(Stored data entries)
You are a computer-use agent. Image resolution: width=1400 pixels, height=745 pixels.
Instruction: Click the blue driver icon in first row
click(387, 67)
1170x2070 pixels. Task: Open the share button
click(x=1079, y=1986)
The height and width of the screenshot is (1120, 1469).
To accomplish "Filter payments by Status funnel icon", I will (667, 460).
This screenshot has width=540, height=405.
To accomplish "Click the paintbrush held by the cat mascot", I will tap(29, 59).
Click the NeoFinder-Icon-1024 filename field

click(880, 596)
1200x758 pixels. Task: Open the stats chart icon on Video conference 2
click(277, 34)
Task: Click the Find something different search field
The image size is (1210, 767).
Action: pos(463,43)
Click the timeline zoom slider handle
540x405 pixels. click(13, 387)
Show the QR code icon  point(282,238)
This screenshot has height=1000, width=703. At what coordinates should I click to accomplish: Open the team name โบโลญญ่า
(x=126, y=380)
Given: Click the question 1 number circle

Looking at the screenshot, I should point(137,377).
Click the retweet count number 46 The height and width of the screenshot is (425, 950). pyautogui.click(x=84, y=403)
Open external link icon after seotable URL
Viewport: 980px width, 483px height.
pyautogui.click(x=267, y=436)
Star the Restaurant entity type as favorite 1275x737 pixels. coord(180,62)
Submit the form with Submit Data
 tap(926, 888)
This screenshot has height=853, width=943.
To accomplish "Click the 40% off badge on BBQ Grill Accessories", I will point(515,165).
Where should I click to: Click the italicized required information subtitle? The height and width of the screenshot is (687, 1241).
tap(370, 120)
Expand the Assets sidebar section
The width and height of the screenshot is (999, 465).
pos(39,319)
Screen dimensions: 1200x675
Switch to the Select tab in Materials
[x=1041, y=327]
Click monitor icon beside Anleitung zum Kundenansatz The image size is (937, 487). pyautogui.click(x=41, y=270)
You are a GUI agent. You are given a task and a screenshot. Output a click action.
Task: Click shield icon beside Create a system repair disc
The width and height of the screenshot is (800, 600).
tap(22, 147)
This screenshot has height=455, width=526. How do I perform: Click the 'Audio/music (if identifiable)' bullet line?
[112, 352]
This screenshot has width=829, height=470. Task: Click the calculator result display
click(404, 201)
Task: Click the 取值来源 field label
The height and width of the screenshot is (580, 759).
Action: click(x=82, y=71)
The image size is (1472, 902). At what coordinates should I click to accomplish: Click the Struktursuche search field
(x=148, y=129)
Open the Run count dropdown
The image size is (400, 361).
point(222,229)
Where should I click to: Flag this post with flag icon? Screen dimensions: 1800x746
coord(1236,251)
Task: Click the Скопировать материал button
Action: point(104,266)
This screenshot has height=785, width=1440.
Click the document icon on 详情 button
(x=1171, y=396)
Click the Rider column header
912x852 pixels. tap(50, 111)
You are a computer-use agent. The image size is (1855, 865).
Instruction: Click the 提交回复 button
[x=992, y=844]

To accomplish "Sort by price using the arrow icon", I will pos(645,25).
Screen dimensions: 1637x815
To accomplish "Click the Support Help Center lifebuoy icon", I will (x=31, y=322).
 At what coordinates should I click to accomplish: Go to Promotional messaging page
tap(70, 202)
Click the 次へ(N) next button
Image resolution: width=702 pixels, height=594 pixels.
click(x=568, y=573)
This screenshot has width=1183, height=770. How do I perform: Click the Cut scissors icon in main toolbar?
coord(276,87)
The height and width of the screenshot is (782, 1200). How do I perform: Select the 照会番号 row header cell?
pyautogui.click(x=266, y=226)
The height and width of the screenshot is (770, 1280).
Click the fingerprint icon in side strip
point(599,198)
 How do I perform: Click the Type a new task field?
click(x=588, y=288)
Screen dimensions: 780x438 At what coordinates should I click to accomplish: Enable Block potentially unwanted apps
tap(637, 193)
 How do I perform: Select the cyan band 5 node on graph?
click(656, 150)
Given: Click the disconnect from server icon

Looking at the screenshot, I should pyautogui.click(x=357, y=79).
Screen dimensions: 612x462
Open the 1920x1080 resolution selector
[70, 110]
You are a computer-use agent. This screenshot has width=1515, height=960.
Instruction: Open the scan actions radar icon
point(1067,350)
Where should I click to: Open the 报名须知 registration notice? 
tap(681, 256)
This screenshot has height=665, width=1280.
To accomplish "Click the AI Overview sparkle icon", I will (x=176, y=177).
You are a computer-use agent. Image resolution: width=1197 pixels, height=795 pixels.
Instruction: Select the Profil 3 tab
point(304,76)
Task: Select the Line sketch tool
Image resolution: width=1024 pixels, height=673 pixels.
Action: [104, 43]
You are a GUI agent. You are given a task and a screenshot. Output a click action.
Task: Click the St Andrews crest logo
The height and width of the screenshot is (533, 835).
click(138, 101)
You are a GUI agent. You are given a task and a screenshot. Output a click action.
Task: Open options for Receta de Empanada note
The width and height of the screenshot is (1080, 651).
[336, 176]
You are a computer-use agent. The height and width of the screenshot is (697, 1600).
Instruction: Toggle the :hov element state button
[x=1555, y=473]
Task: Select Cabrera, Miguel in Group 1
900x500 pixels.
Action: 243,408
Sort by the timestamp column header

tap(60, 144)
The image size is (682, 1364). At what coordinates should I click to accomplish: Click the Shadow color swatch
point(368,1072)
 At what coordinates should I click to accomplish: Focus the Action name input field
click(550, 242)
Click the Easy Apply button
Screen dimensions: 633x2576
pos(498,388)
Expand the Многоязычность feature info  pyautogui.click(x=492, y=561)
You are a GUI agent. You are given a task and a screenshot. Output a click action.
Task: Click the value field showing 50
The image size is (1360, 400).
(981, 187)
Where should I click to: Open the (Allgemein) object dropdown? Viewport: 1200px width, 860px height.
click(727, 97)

### The task
Throughout the data above, report every line that contains the string "count".

### Output below
Click the retweet count number 46 The height and width of the screenshot is (425, 950). pyautogui.click(x=84, y=403)
Open the Run count dropdown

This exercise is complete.